**About this exercise:** Each line from the one containing "1132x386 pixels. At" through the last line of the data below should be printed exactly, please, with any pictures omitted.

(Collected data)
════════════════════

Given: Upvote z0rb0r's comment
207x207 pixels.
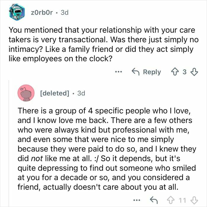Looking at the screenshot, I should point(176,72).
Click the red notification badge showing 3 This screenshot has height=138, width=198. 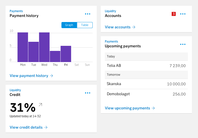click(174, 14)
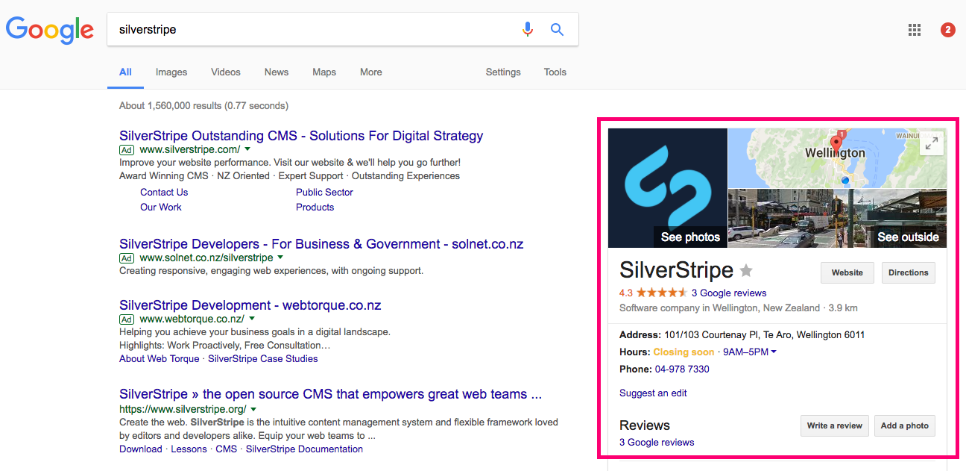Click the Google logo
Image resolution: width=966 pixels, height=471 pixels.
click(49, 30)
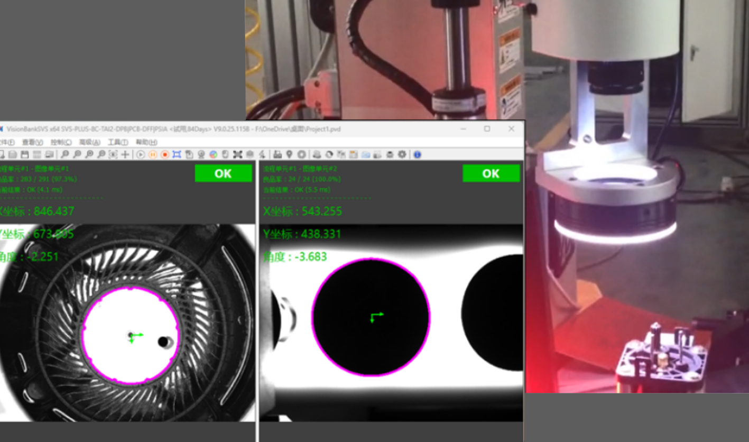Click the multicolor pie chart icon
The image size is (749, 442).
(x=213, y=154)
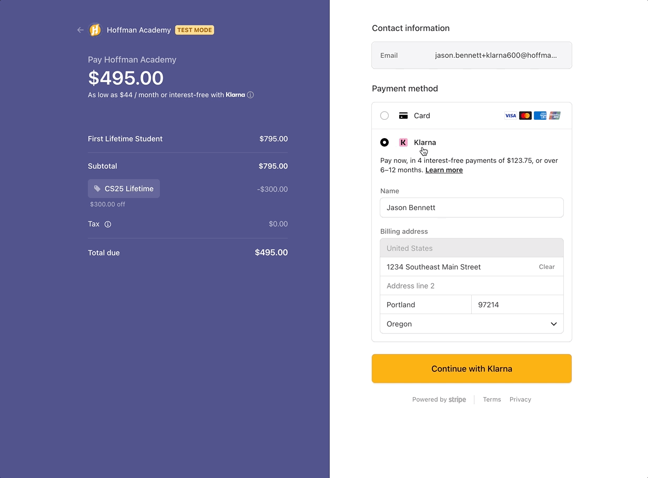Clear the billing street address
This screenshot has width=648, height=478.
point(546,267)
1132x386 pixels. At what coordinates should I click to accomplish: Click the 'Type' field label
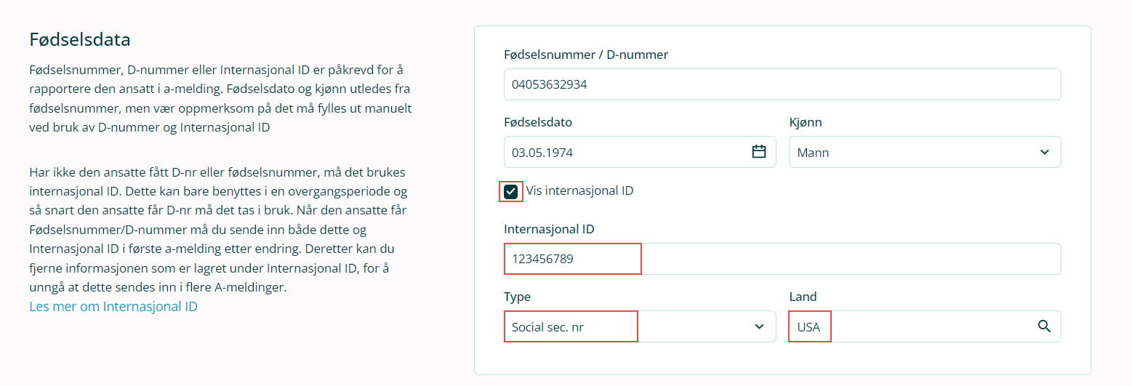coord(517,297)
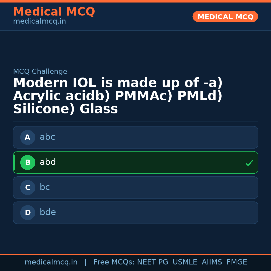Viewport: 271px width, 271px height.
Task: Click the D letter badge icon
Action: [28, 213]
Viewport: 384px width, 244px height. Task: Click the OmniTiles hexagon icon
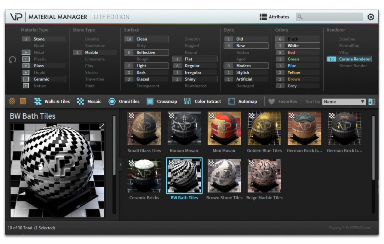[x=112, y=101]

════════════════════

**Expected answer:**
1132x386 pixels. At what coordinates should I click to accomplish: Click the 'Type' field label
coord(517,297)
Viewport: 271px width, 271px height.
Task: Click the D letter badge icon
Action: [28, 213]
Viewport: 384px width, 244px height. Task: Click the OmniTiles hexagon icon
[x=112, y=101]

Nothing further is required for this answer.